Iron ore stuck at 5-year low, but mills may start restocking

2014-11-14

Benchmark spot iron ore prices stood at their lowest level since 2009, but appear set for a recovery as Chinese mills return to the market after being shut in order to cut pollution during a global summit in Beijing.

Industrial facilities including steel mills surrounding China’s capital were ordered to shut as early as Nov. 1 for the Asia-Pacific Economic Cooperation meeting that ended on Tuesday.

“Mills are being notified to restart their operation.
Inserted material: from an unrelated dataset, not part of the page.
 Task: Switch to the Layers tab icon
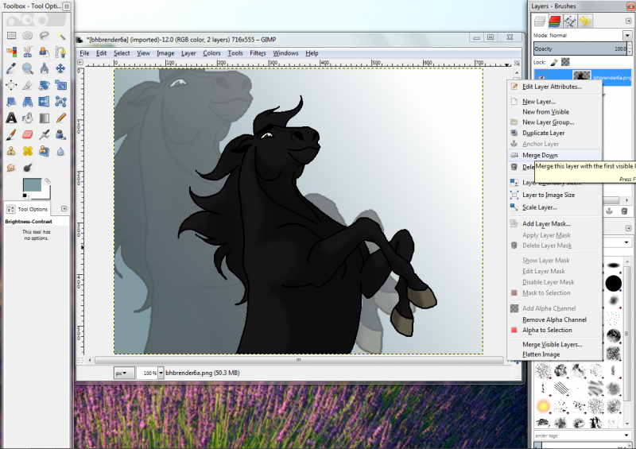(540, 21)
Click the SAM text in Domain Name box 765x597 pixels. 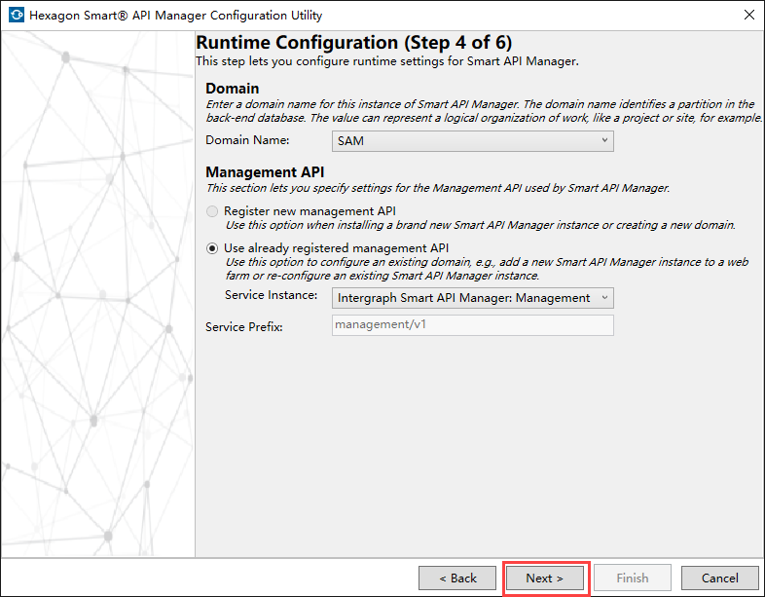pos(350,141)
They are now looking out to buy cargo, but some are still hesitant due to weakening steel sales,” said an iron ore trader in Singapore.

ANZ Bank said traders “remain cautious with steel mills reluctant to do any more than match their forward order books”.

Benchmark iron ore fines for immediate delivery to China .IO62-CNI=SI slipped 10 cents to $75.40 a tonne on Wednesday, the lowest level since June 2009, according to data compiled by the Steel Index.

Demand for fines, granular iron ore that must be treated before being fed into blast furnaces, had dropped as mills had to temporarily shut polluting sintering facilities for the APEC meeting, traders said. But that caused demand for iron ore lump, which can be fed directly into a blast furnace, to rise.

Premiums for iron ore lump sold at China’s ports rose to as high as 38 cents per dry metric tonne unit this week from 20.5 cents at the end of October, the Singapore trader said.

“There’s crazy-hot demand due to sinter capacity being limited. However with sintering capacity restarting, you will start to see lump premiums coming off,” he said.